Adventures in a Golden Age of Storytelling by SAMUEL WILSON, Author of "Mondo 70," "The Think 3 Institute," etc.
Sunday, September 11, 2016
THE PULP CALENDAR: September 11
Argosy covers usually illustrate one of the stories inside, but there were a few exceptions to that rule in 1937. This particular cover seems to belong on a sports pulp, but the nearest thing to a sports story inside is a racetrack story by Borden Chase. The main events are W. Ryerson Johnson's "Black Damp," a story from that interesting and violent period when labor unrest seemed an appropriate subject for pulp fiction, and Robert Carse's "The Wall," one of his many Devil's Island stories.
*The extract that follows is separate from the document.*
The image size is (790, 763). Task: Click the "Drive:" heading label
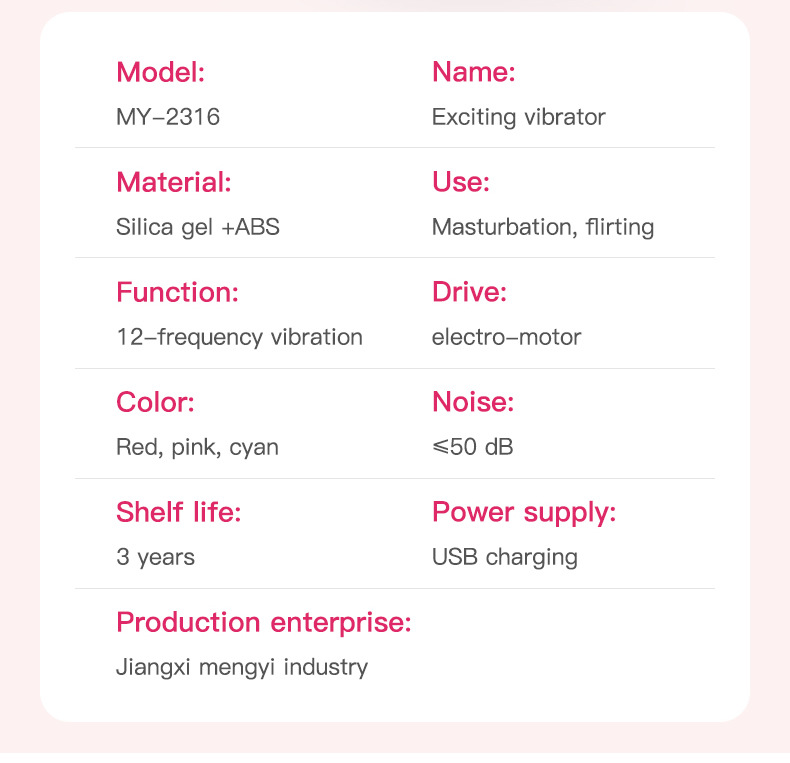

Frederick C. Painton's short story "Fifty Bucks, Please," is an eccentric effort, a story within a story within a story, the framing device being a letter to the editor of Argosy requesting immediate publication because the author fears that someone will steal his plot. There are also serial chapters from Bennett Foster and house-name Martin McCall, a silly novelette by D. L. Ames about a mild-mannered man who becomes a master criminal, and a short piece by Murray Leinster, "The Greatest Scoundrel Unhung." It wouldn't take much to make this issue better than you'd think from the cover.